> **WORK TO COMPLETE**
- a) List the settings in which the author of the radar chart article below says they have used radar charts and pizza plots.
- b) Answer these questions on the radar chart article below:
(i) What name for Twitter does the author refuse to use?
(ii) What does the author call one of the biggest threats to data departments across football clubs?
(iii) What three things does the author say the article will examine about radar charts?
- c) Carry on the article about radar charts in football scouting below from its last sentence.

> **DOCUMENT SEGMENT**
** Start **
Let’s talk of graves, of worms, and…Radar charts

mei 8, 2026 By admin

As I’m a product of the online data analysis sphere on Twitter (I refuse to call it X), I’m very well familiar with radar charts and pizza plots. In fact, I have been using them on social media, written articles and in club work as well. But recently, I’ve been very hesitant to use them because I genuinely don’t know whether they are good or bad. So that’s why I took the time to research their purpose and validity in football scouting.

I’m fairly confident that when I start writing about these, people from the established data providers will come for me, but I don’t actually care. One of the biggest threats to the data departments across football clubs, is the height of data illiteracy. That’s why understand radar charts are so important.

In this article, I will take a closer look at what radar charts are, which versions are typically used, and what the strengths and pitfalls are.
** End **
> **DATA PROVIDED**
** Start **
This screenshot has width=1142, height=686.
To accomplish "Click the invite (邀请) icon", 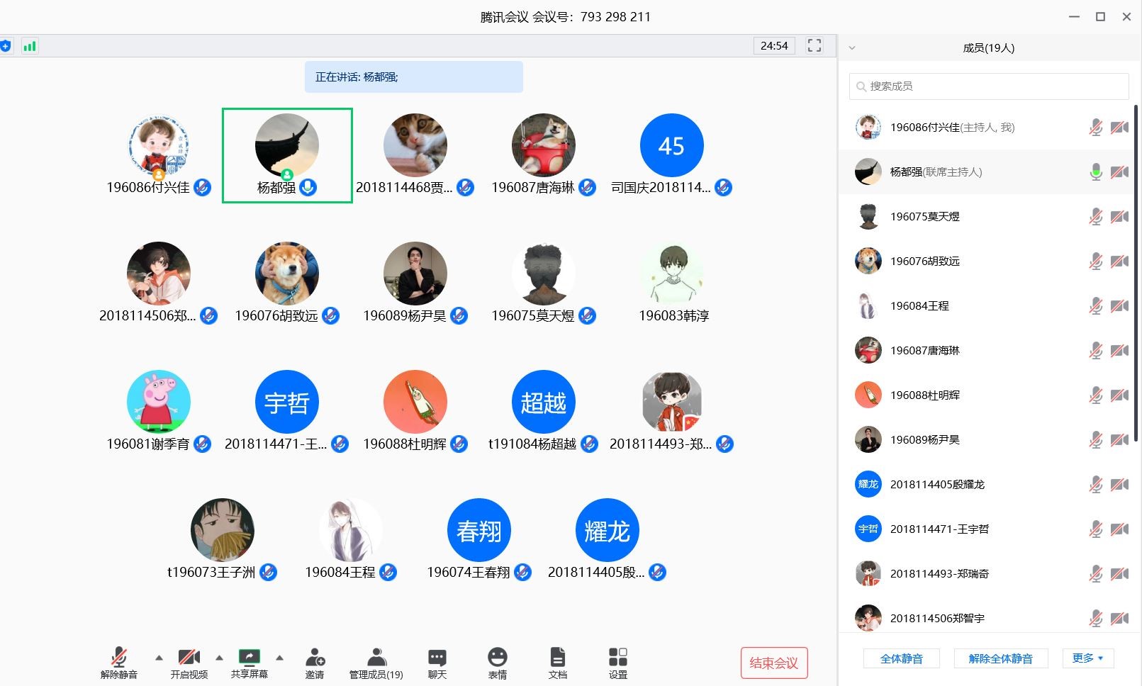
** End **
> **THE ANSWERS**
- a) Social media, written articles, and club work.

- b)
(i) X
(ii) The height of data illiteracy.
(iii) What radar charts are, which versions are typically used, and what their strengths and pitfalls are.

- c)
  1. Radar charts
  2. Different types of radar charts
  3. Strengths
  4. Lie Factor
  5. Permutations Test
  6. JND Testing
  7. ANOVA
  8. Final thoughts

Radar charts

A radar chart is a way of visualising multivariate data by arranging variables around a circle rather than along straight axes, like we do with bar charts. With multivariate data, we mean that we observe different types/categories of data at the same time. Each variable is given its own axis, radiating outward from a central point, and all axes are spaced evenly in angle. Values are plotted along these axes and then connected, producing a closed, often irregular polygon that represents a single observation.

What distinguishes the radar chart is not just its circular layout, but the way it translates a list of values into a shape. Each value extends outward and forms a geometric figure whose contours reflect the balance, imbalance, or distribution across dimensions.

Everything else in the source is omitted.